A comparative study of statistical and machine learning models on near-real-time daily emissions prediction

Xiangqian Li
DOI: https://doi.org/10.48550/arXiv.2302.01152
2023-02-02
Abstract:The rapid ascent in carbon dioxide emissions is a major cause of global warming and climate change, which pose a huge threat to human survival and impose far-reaching influence on the global ecosystem. Therefore, it is very necessary to effectively control carbon dioxide emissions by accurately predicting and analyzing the change trend timely, so as to provide a reference for carbon dioxide emissions mitigation measures. This paper is aiming to select a suitable model to predict the near-real-time daily emissions based on univariate daily time-series data from January 1st, 2020 to September 30st, 2022 of all sectors (Power, Industry, Ground Transport, Residential, Domestic Aviation, International Aviation) in China.

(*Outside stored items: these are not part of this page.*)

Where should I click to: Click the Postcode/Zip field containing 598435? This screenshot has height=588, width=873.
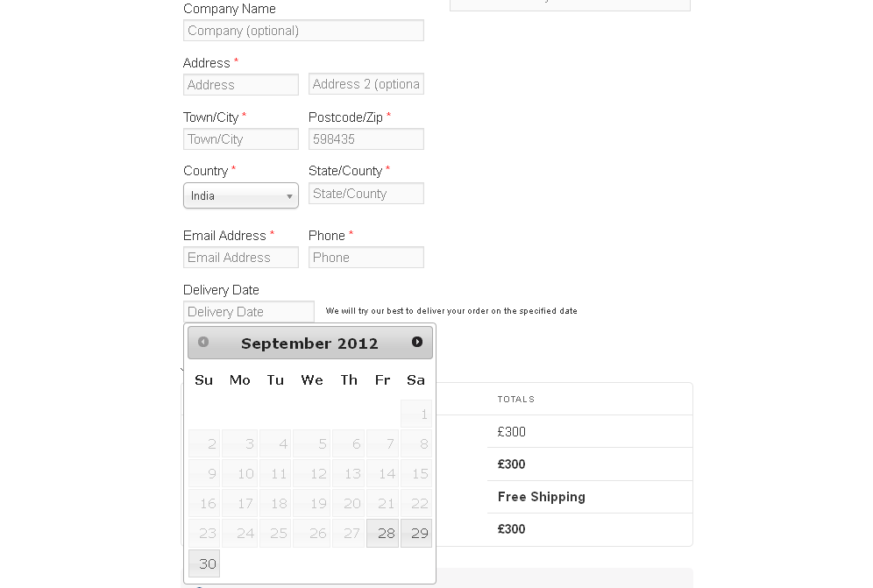click(366, 139)
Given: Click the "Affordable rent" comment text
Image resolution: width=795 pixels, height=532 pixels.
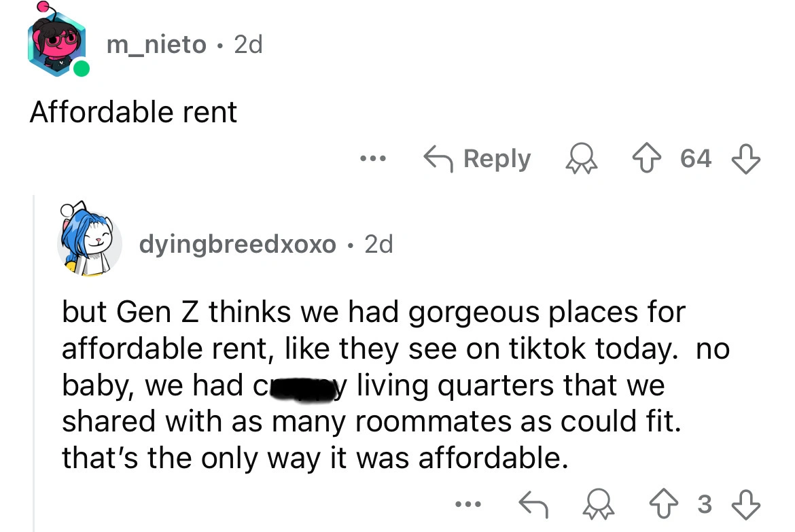Looking at the screenshot, I should pos(134,111).
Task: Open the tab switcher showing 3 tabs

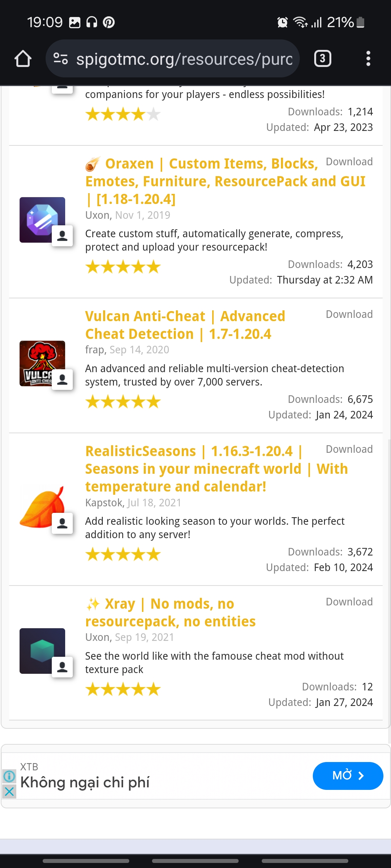Action: point(323,59)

We proposed six prediction models, which including three statistical models: Grey prediction (GM(1,1)), autoregressive integrated moving average (ARIMA) and seasonal autoregressive integrated moving average with exogenous factors (SARIMAX); three machine learning models: artificial neural network (ANN), random forest (RF) and long short term memory (LSTM). To evaluate the performance of these models, five criteria: Mean Squared Error (MSE), Root Mean Squared Error (RMSE), Mean Absolute Error (MAE), Mean Absolute Percentage Error (MAPE) and Coefficient of Determination () are imported and discussed in detail. In the results, three machine learning models perform better than that three statistical models, in which LSTM model performs the best on five criteria values for daily emissions prediction with the 3.5179e-04 MSE value, 0.0187 RMSE value, 0.0140 MAE value, 14.8291% MAPE value and 0.9844 value.
Artificial Intelligence,Machine Learning,Physics and Society
What problem does this paper attempt to address?

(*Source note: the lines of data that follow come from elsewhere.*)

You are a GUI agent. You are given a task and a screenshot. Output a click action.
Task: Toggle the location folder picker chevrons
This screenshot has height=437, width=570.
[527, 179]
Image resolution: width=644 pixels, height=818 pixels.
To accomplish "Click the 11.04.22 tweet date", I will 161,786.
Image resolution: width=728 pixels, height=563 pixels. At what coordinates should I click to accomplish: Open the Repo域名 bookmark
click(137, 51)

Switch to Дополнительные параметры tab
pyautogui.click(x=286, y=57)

The main problem that this paper attempts to solve is to select a model most suitable for predicting the daily carbon dioxide emissions of various industries in China (electric power, industry, ground transportation, residents, domestic aviation, international aviation) by comparing the performance of statistical models and machine - learning models in near - real - time daily carbon dioxide emission prediction. The paper uses the daily time - series data from January 1, 2020 to September 30, 2022 and proposes six prediction models, including three statistical models (Grey Prediction Model GM(1,1), Autoregressive Integrated Moving Average Model ARIMA, Seasonal Autoregressive Integrated Moving Average Model with Exogenous Factors SARIMAX) and three machine - learning models (Artificial Neural Network ANN, Random Forest RF, Long - Short - Term Memory Network LSTM). The performance of these models is evaluated through five evaluation criteria (Mean Squared Error MSE, Root Mean Squared Error RMSE, Mean Absolute Error MAE, Mean Absolute Percentage Error MAPE, Coefficient of Determination R²), and finally it is determined that the LSTM model performs best on these five evaluation indicators and is especially suitable for near - real - time daily carbon dioxide emission prediction based on long - time - series data. Specifically, the paper aims to: 1. **Improve prediction accuracy**: By comparing the prediction performance of different models, find a model that can provide more accurate predictions to support the formulation of carbon emission mitigation measures. 2. **Fill research gaps**: At present, most of the research on carbon dioxide emissions focuses on annual emission prediction, while this paper focuses on short - cycle daily emission prediction, which is helpful for timely policy response adjustment. 3. **Provide decision - making support**: Through accurate prediction results, provide references for policy - makers to control and reduce carbon dioxide emissions more effectively. The innovation point of this paper lies in using an extended near - real - time carbon dioxide emission data set with a daily frequency to select the most appropriate daily prediction model, which not only improves the prediction accuracy but also provides an opportunity for decision - makers to adjust policies in a timely manner.